• What you will do
Please state how many results the search for decompression in the NTSB database returned, according to the forum thread.

• Article
══════════

Don't get me wrong- it is very unhealthy to "bust caps" in a thin walled metal tube at 35,000 feet, doing 500 mph. I just don't buy that the airplane necessarily stops flying with a 9mm sized hole in the fuselage.

When the earth was still,cooling (and I was on Nav Training) we used to do Celestial Navigation. That meant mounting the sextant in an airlock that protruded thru the skin of the aircraft. Reasonably often enough, during act of mounting or dismounting the sextant at altitude, one could bypass the airlock feature and the cabin would begin venting through a hole maybe 2-3cm in diameter. It was a bit noisy, like standing next to a giant vacuum cleaner, and your ears popped a bit, but that was about all that happened.


----------



## Baz (10 Apr 2018)

SeaKingTacco said:
			
		

> Don't get me wrong- it is very unhealthy to "bust caps" in a thin walled metal tube at 35,000 feet, doing 500 mph. I just don't buy that the airplane necessarily stops flying with a 9mm sized hole in the fuselage.
> 
> When the earth was still,cooling (and I was on Nav Training) we used to do Celestial Navigation. That meant mounting the sextant in an airlock that protruded thru the skin of the aircraft. Reasonably often enough, during act of mounting or dismounting the sextant at altitude, one could bypass the airlock feature and the cabin would begin venting through a hole maybe 2-3cm in diameter. It was a bit noisy, like standing next to a giant vacuum cleaner, and your ears popped a bit, but that was about all that happened.



I'm pretty sure I did Nav training before you... I was the fourth course on the CT-142.

Urban legend has it that the Hercs used to carry a vacuum cleaner hose to plug into the sextant mount and clean up the cockpit when they were bored.  As the legend goes a stop was put to it when they realized they were abrading the leading edge of the tail plane with whatever garbage they were sucking out...

But yes, it seems a lot of people (probably based on Hollywood) equate a little hole in tn the fuselage with a structural failure.

I did a really quick look at the NTSB database at https://www.ntsb.gov/_layouts/ntsb.aviation/index.aspx  Searching for decompression I got 72 results; given that we don't here about them all I would assume most of them are not "dramatic."  A random pick of two 737 ones gives no injuries in 131 on board (https://app.ntsb.gov/pdfgenerator/ReportGeneratorFile.ashx?EventID=20090714X83900&AKey=1&RType=HTML&IType=FA) and 1 minor injury in 122 on board (https://app.ntsb.gov/pdfgenerator/ReportGeneratorFile.ashx?EventID=20110401X24330&AKey=1&RType=HTML&IType=MA).  However, these were structural failures from manufacturing and maintenance errors resulting in holes 18X12" and 60X8"; given that, I would believe that a tiny hole from a bullet wouldn't even result in a rapid decompression, and that the skin wouldn't tear, unless it hit a critical structural piece or system.

For comparison, here is an example of a structural failure which Hollywood wants to make every little hole into: https://app.ntsb.gov/pdfgenerator/ReportGeneratorFile.ashx?EventID=20001213X25439&AKey=1&RType=HTML&IType=MA with the full report with pictures at http://libraryonline.erau.edu/online-full-text/ntsb/aircraft-accident-reports/AAR89-03.pdf.  Google "Aloha Airlines Flight 243" for more and in color.  Again caused by maintenance technique.

</Sarcasm> Lesson is I'd be more afraid of the tech's drinking at the hotel before working on the aircraft then the TASO drinking at the hotel before carrying his gun. </End Sarcasm>


----------



## dapaterson (10 Apr 2018)

══════════

Element and text location data:

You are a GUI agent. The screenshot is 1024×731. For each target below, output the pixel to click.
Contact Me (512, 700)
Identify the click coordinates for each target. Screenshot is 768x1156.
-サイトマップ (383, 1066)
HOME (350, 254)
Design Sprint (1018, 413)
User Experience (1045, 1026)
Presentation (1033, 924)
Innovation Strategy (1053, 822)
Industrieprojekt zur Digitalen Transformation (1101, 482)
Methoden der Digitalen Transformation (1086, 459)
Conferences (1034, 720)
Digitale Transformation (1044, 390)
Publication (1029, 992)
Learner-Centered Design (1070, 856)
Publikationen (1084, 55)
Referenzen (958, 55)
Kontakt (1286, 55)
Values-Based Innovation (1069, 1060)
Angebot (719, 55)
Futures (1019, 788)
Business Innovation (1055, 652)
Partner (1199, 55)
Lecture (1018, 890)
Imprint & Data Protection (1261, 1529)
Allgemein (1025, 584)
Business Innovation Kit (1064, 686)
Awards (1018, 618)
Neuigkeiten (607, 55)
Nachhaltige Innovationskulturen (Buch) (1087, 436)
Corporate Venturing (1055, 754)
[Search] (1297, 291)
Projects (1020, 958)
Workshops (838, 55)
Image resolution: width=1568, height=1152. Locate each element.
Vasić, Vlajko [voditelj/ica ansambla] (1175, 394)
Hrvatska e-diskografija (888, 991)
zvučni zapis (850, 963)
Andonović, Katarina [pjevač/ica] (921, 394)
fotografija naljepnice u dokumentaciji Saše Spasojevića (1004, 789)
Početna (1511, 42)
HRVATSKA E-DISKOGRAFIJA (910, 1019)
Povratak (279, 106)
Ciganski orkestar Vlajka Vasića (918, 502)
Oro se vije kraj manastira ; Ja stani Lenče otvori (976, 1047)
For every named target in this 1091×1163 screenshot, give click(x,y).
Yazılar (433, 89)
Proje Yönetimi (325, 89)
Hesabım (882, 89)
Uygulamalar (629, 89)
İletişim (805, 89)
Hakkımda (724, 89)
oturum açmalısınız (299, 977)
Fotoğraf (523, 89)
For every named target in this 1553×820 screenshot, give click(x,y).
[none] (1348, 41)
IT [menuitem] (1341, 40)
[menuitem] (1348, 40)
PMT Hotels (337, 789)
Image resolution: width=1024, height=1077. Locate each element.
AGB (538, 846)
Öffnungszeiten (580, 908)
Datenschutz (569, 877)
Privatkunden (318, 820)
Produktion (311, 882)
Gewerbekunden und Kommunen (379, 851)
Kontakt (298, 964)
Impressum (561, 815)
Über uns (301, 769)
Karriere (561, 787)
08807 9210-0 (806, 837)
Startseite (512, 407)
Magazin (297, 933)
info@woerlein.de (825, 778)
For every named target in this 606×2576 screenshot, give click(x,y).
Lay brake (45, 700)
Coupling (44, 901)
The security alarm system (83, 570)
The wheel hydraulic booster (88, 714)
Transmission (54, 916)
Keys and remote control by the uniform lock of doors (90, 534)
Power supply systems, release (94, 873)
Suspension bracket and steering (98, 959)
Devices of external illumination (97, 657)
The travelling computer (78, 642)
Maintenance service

══════════

• Finished exercise
The search returned 72 results.